Fig. 1: TH2 immunity during urinary tract infection promotes bladder epithelial repair while rendering the host more susceptible to reinfection.
figure 1

Impairment of bladder epithelial repair function following exfoliation in urinary tract infection (UTI) can cause deleterious leakage of noxious urine into the surrounding tissue. To prevent such epithelial leakage in the bladder, the immune system deploys TH2 cells that are potent inducers of epithelial repair. a, CD301b-expressing dendritic cells (DCs) in the bladder draining lymph nodes (BLNs) prime UTI-pathogen-specific TH2 cells in an OX40L-dependent fashion, while restricting TH1 responses. TH2 cells traffic to the bladder and respond to epithelial exfoliation. Local activation of TH2 cells and M2 macrophages produces growth factors that coordinate the epithelial repair. While TH2-skewed immune responses to UTI help to limit detrimental bladder leakage, the flipside is that this renders the host more susceptible to recurrent UTIs, maladaptive epithelial thickening and impaired bladder control. b, Blockade of CD301b+ DCs or OX40L promotes the generation of IFN-γ-producing UTI-pathogen-specific TH1 cells, while restricting TH2 cell responses. TH1 cells are more effective in orchestrating UTI-pathogen clearance and limiting reinfection of the bladder. However, TH1-dominated responses are ineffective at epithelial repair, and this can lead to hazardous bladder leakage. M, macrophage.

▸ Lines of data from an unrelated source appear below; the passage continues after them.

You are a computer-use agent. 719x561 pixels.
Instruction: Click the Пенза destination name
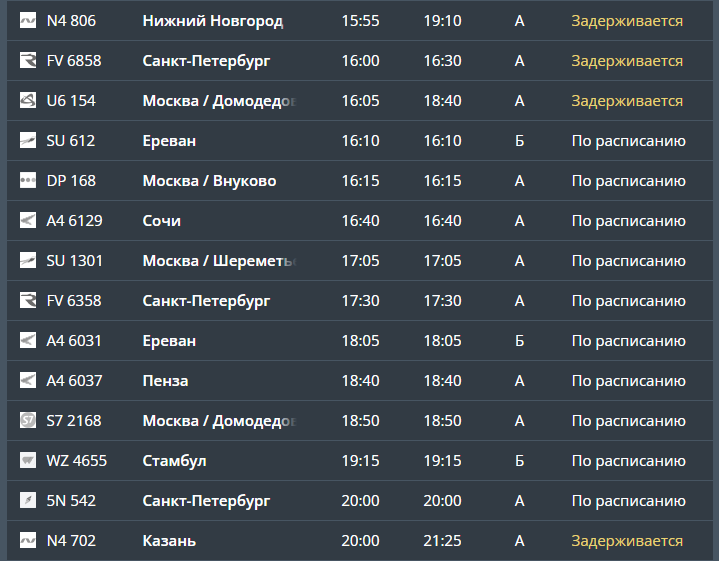click(165, 381)
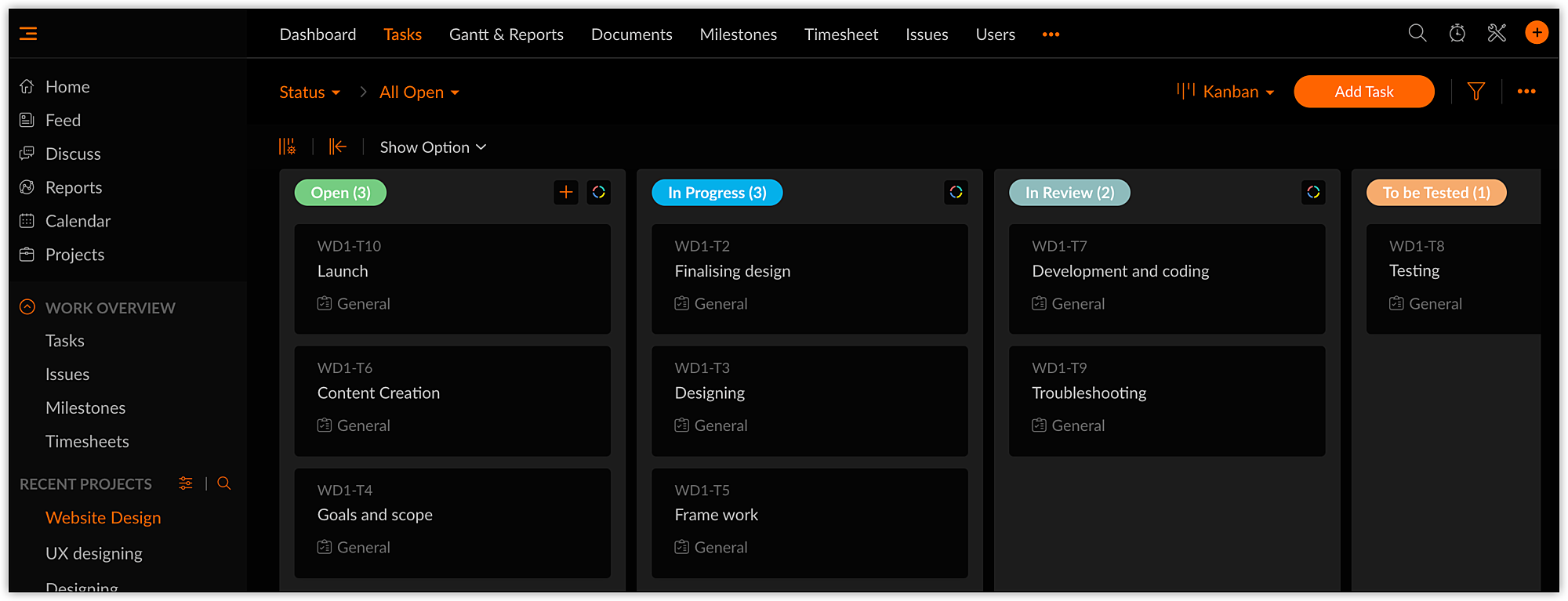Open the Milestones tab
This screenshot has height=601, width=1568.
[x=738, y=34]
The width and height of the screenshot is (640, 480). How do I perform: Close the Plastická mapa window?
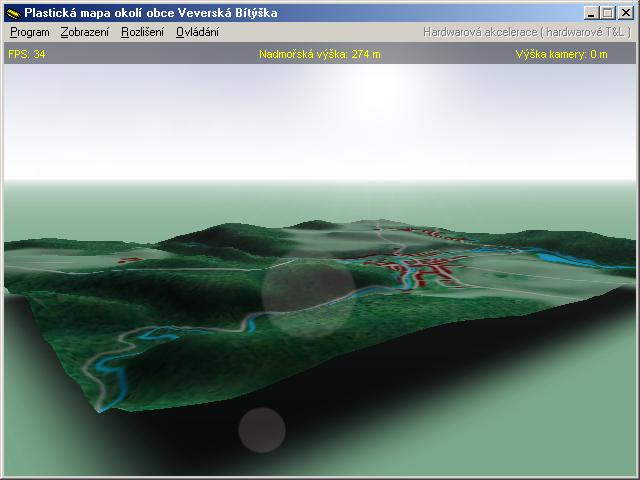pyautogui.click(x=626, y=13)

While these studies have begun to crack the code of what underlies the high rates of reoccurrence in UTIs, a number of important areas of future exploration remain. Intriguingly, Wu et al. report that preexisting memory CD4+ T cells are recruited to become TH2 effector cells following the patient’s first exposure to UPEC. They demonstrate that these memory T cells reside in the BLNs and that they quickly spring into action to aid in bladder epithelial repair within the first three days of infection. From their studies leveraging germ-free mice, they speculate that these memory CD4+ T cells were presumably first primed by the endogenous microbiota and then homed to the BLNs. In addition to the usual commensal microflora suspects in the gut, the possibility also exists that microbes found in the bladder are responsible for educating memory T cells. Indeed, recent studies have identified the presence of commensal microbes in the healthy human bladder11; however, whether this microbiota community contributes to bladder physiology or immunity requires further investigation. It is feasible that modulation of the bladder microbiome may offer a new avenue for treating recurrent UTIs. Improved strategies are greatly needed to treat UTIs, as the current standard of care — repeated antibiotics therapy — can cause kidney damage and can lead to the emergence of antibiotic-resistant bacteria.

It is well recognized that recurrent UTIs are more common in females than in males. It has been presumed that differences in reproductive tract anatomy largely account for the marked sex bias seen with recurrent UTIs. However, this may warrant revisiting, given the findings presented by Wu et al. Sex differences also exist in TH1–TH2 skewing of CD4+ T cells, with greater TH1 responses observed in males and TH2-biased responses commonly seen in females12. In light of these new findings, it will be interesting to ascertain whether differences in TH1–TH2 skewing between the sexes contribute to the sexually dimorphic nature of UTIs.

The authors’ findings also possess important translational implications. A notable discovery made during this work was that CD301b+ DCs and their expression of OX40L orchestrate the induction of TH2 responses. The overwhelming majority of bacterial infections are known to incite TH1-dominated responses. As a result, very little is currently known about the regulation of TH2 immunity during bacterial infection. On the basis of Wu and colleagues’ work, targeting CD301b+ DCs and OX40L may offer new approaches to limit immune-mediated collateral damage and promote tissue healing in a wide range of disease conditions.